Bering Sea Arbitration
In 1867 the United States government purchased from Russia all her territorial rights in Alaska and the adjacent islands. The boundary between the two countries was a line drawn from the middle of Bering Strait south-west to a point midway between the Aleutian and Komandorski Islands dividing the Bering Sea into two parts, the larger being on the American side. This portion included the Pribilof Islands, the principal breeding-grounds of the seals in those seas.
By Acts of Congress, passed between 1868 and 1873, the killing of seals was prohibited on the Pribiloff islands and in "the waters adjacent thereto" except upon certain specified conditions. This created a large swathe of friction between the executive and legislative branches of the US government with the presidential veto employed by Ulysses S. Grant on two notable occasions. No definition of the meaning of the words "waters adjacent" was given in the act. In 1870 the exclusive rights of killing seals on these islands was leased by the United States to the Alaska Commercial Company, on conditions limiting the numbers to be taken annually, and otherwise providing for their protection. As early as 1872, the operations of foreign sealers attracted the attention of the United States’ government, but any precautions then taken seem to have been directed against the capture of seals on their way through the passages between the Aleutian Islands, and no claim to jurisdiction beyond the three-mile limit appears to have been made. On March 12, 1881, the acting United States Secretary of the Treasury, in answer to a letter asking for an interpretation of the words "waters adjacent thereto" in the acts of 1868 and 1873, stated that all the waters east of the boundary line were considered to be within the waters of Alaska territory. In March 1886 this letter was communicated to the San Francisco customs by Daniel Manning, U.S. Secretary of the Treasury, for publication.
Beginning in about 1886, it became the practice of certain Canadian vessels to intercept passing seals in the open ocean (over three miles from any shore) and shoot them in the water (pelagic sealing), often killing both male and female. The great drawback of pelagic sealing lies in the fact that nursing seal mothers wander far in search of food, while the males do not take food during the breeding season, but remain on the islands. Consequently practically all the seals taken by pelagic sealers are nursing females, the death of which ordinarily results in the starvation of the pups. As a result of this practice, the real possiblity of the destruction of the seal fisheries became apparent, together with industries valuable to both the United States and Great Britain.

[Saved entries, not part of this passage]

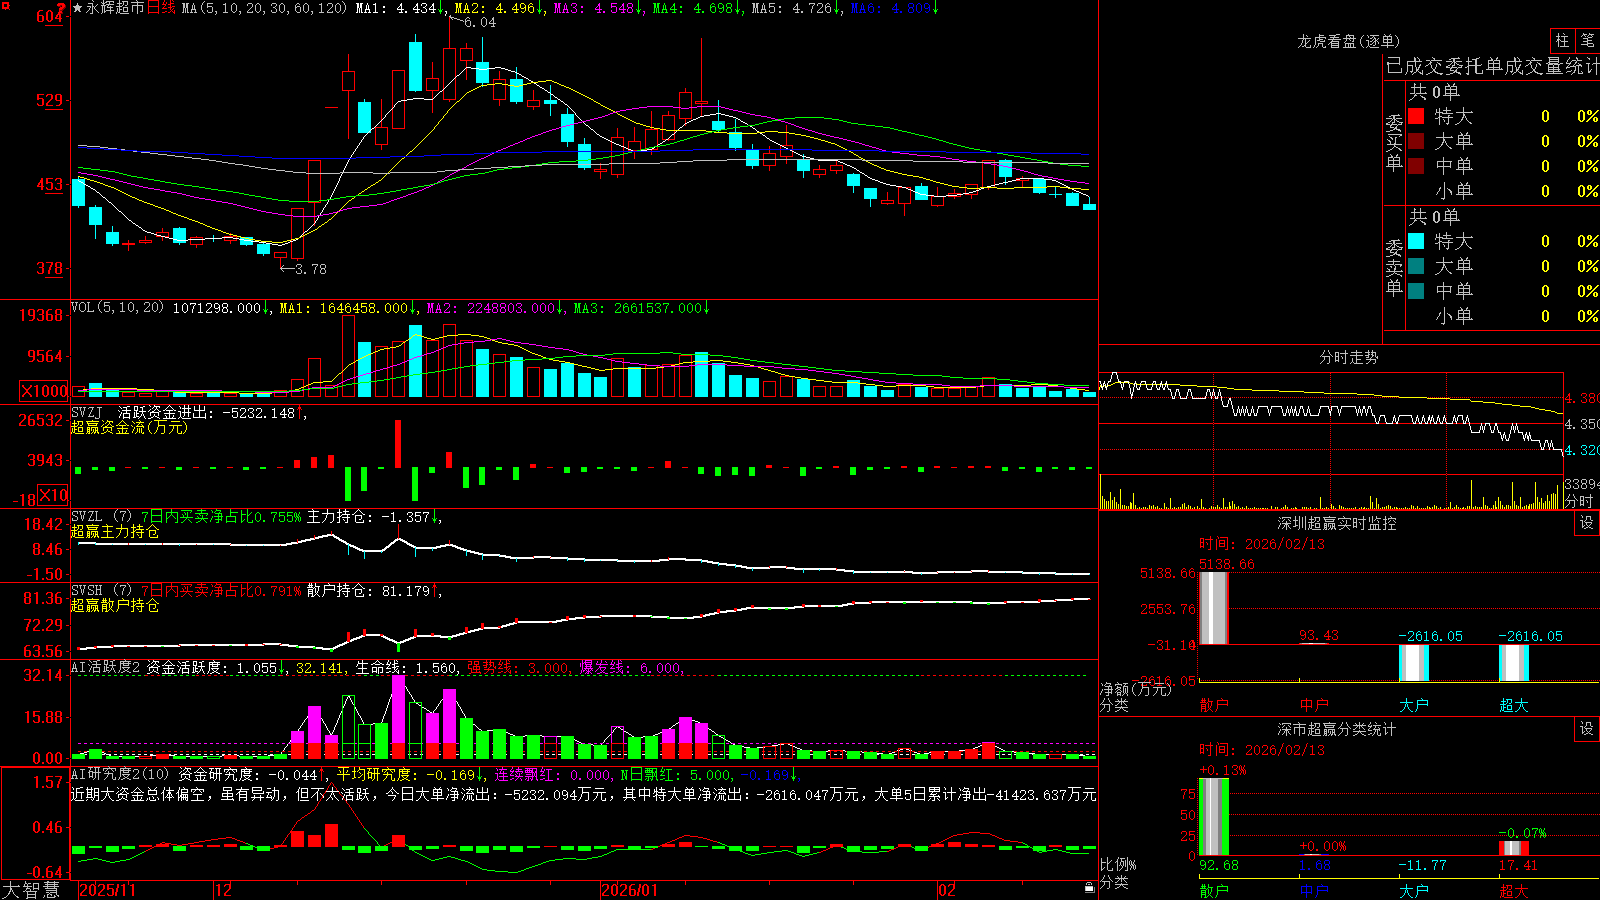1600x900 pixels.
Task: Click the red question mark help icon
Action: (x=62, y=8)
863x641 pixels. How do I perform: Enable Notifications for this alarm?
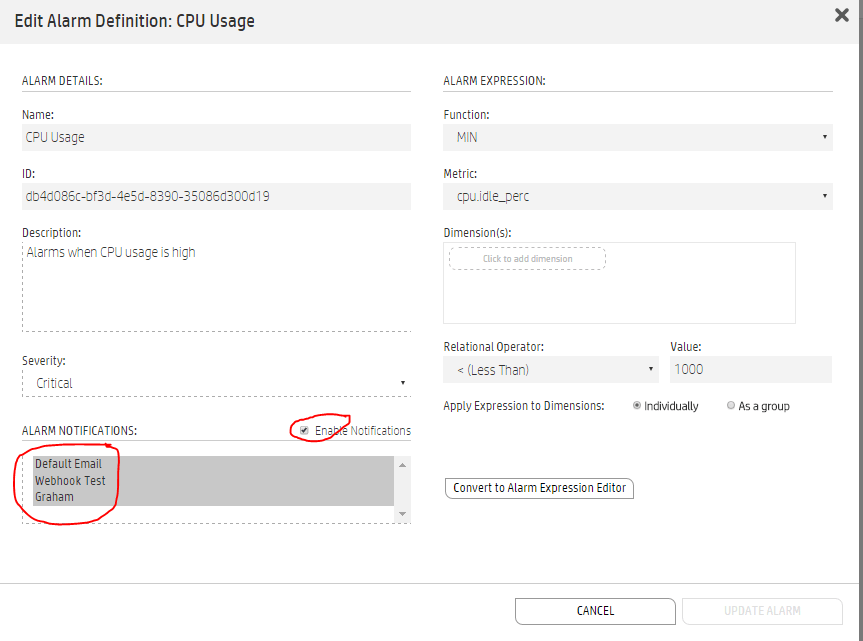coord(304,430)
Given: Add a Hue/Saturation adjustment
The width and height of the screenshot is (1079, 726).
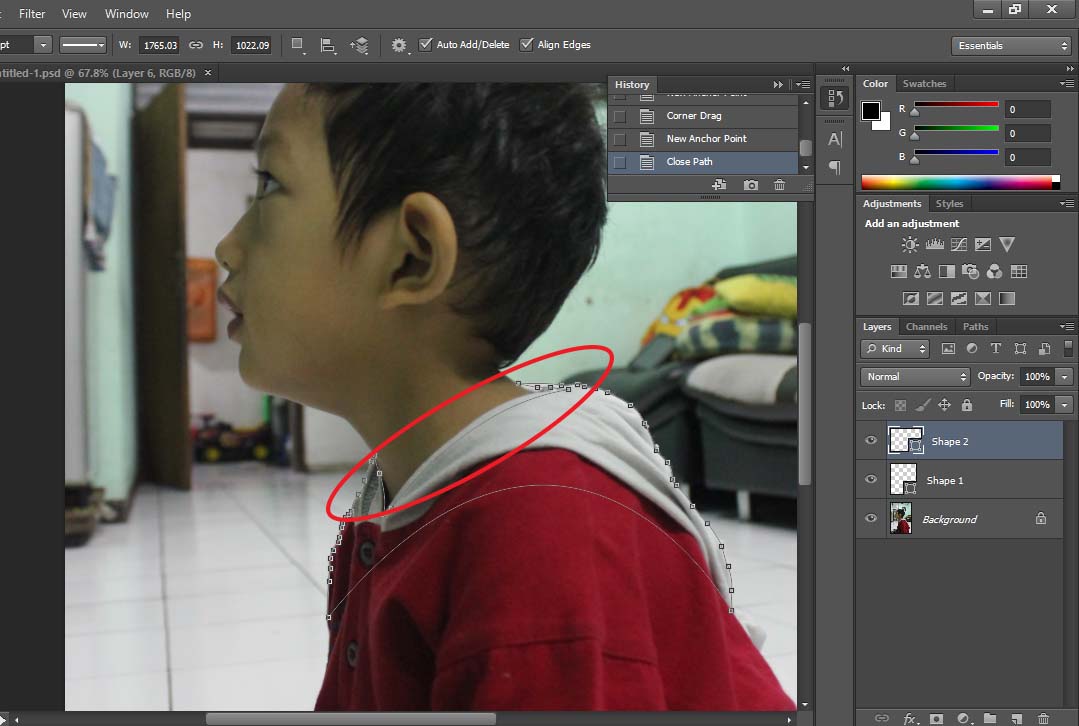Looking at the screenshot, I should pos(899,271).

British involvement and escalation 
In the summer of 1886, three British Columbian sealers, the Carolena, Onward, and Thornton, were captured by an American revenue cutter 60 miles from land. They were condemned by the district judge because they had been sealing within the limits of Alaska territory and owed a pro tanto obligation to respect the sovereign laws of the Territory of Alaska. (Alaska did not become a state until 1959.) Diplomatic representations followed and an order for release was issued but, in 1887, further captures were made which were judicially supported on the same grounds. From that point the United States claimed exclusive jurisdiction over the sealing industry in the Bering Sea; it also contended that the protection of the fur seal was an international duty, and should be secured by international arrangement. The British imperial government (then still in charge of foreign affairs for the Dominion of Canada) repudiated the claim, but was willing to negotiate on the question of international regulation.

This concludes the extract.